Set in the 1950s, The Founder tells the story of Ray Kroc, a travelling salesman who comes across a small diner operated by two McDonald brothers in San Bernardino, California and is left dazzled by their lightning-fast service, high-quality food & strong work ethic. Wanting to be a part of their business, he joins them as their franchising agent to expand the fast-food chain all over America, and ultimately buys the company from the brothers.
Directed by John Lee Hancock, The Founder is as much about the cut-throat world of business as it is about the rise of McDonald's, and is told in an intuitive manner that keeps the interest alive at all times. Hancock handles the subject matter with restraint, maintains a firm grip over all aspects, and never deviates from the main premise. Also, the momentum is never lost as it moves from the discovery, creation, operation & expansion of McDonald's to the ultimate swindling.
The old style McDonald's restaurants depicted in the film are in tune with the timeline this film is set in and the vast countryside shooting locations help in further evoking its 1950s era. The sharp focus & still handling of camera, in addition to its warm colour palette, helps in providing a homely texture to its images.

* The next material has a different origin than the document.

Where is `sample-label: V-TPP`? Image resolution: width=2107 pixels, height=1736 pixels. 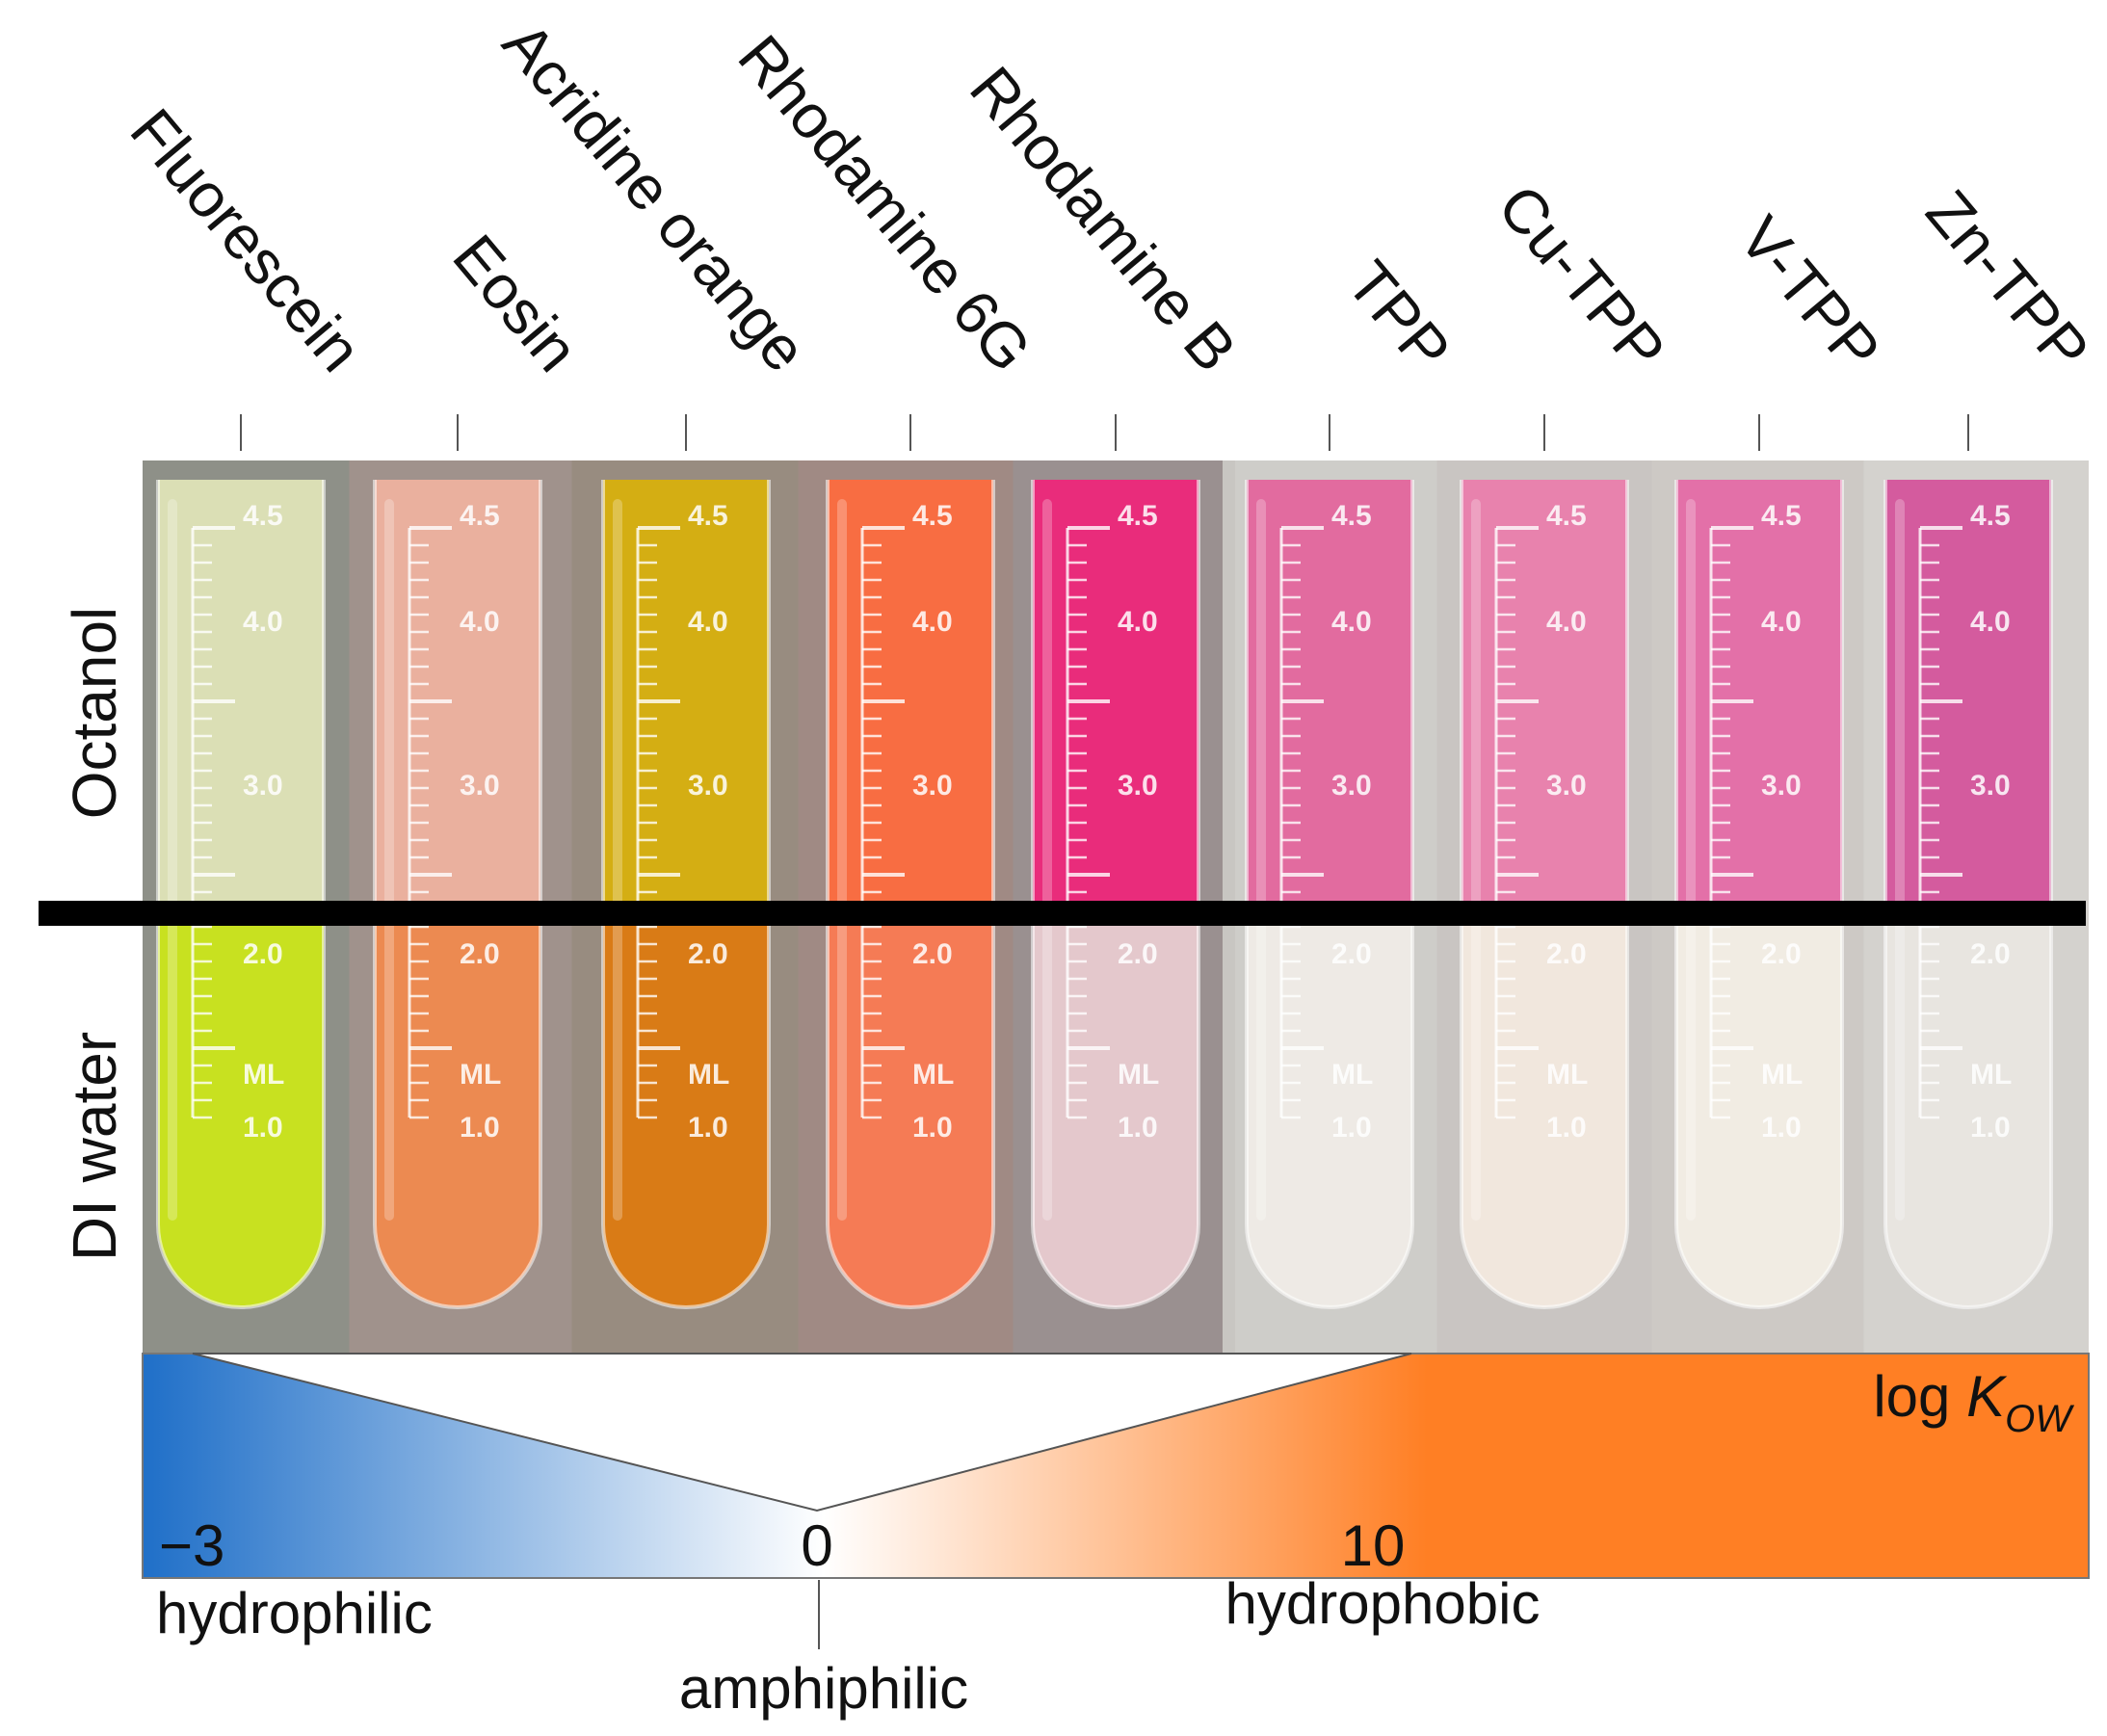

Editing keeps the pace steady and provides a tight & gripping structure to its plot while Carter Burwell's score is ever present in the background and silently performs its duties.
Coming to the performances, The Founder features a talented cast in Michael Keaton, John Carroll Lynch, Nick Offerman, Linda Cardellini, Patrick Wilson, B.J. Novak & Laura Dern. Leading from the front is Keaton who delivers another strong performance in what's the second coming of his acting career as he brings Kroc to life with flair, passion & panache. Lynch & Offerman are in as McDonald brothers and play their part convincingly, plus the moments between them & Kroc is as amusing as it is riveting.
On an overall scale, The Founder is a carefully investigated & smartly scripted biopic that's just as informative as it is entertaining and wonderfully illustrates the rise of the man who dared to dream bigger and single-handedly turned a small fast-food restaurant into a billion-dollar conglomerate with his aggressive business practices. It's also commendable for keeping Kroc's personal life out of the main narrative, something most Hollywood biopics are guilty of. A mostly satisfying journey, this story of McDonald's made me go "I'm Lovin' It" more than once over the course of its runtime, and is definitely worth a shot.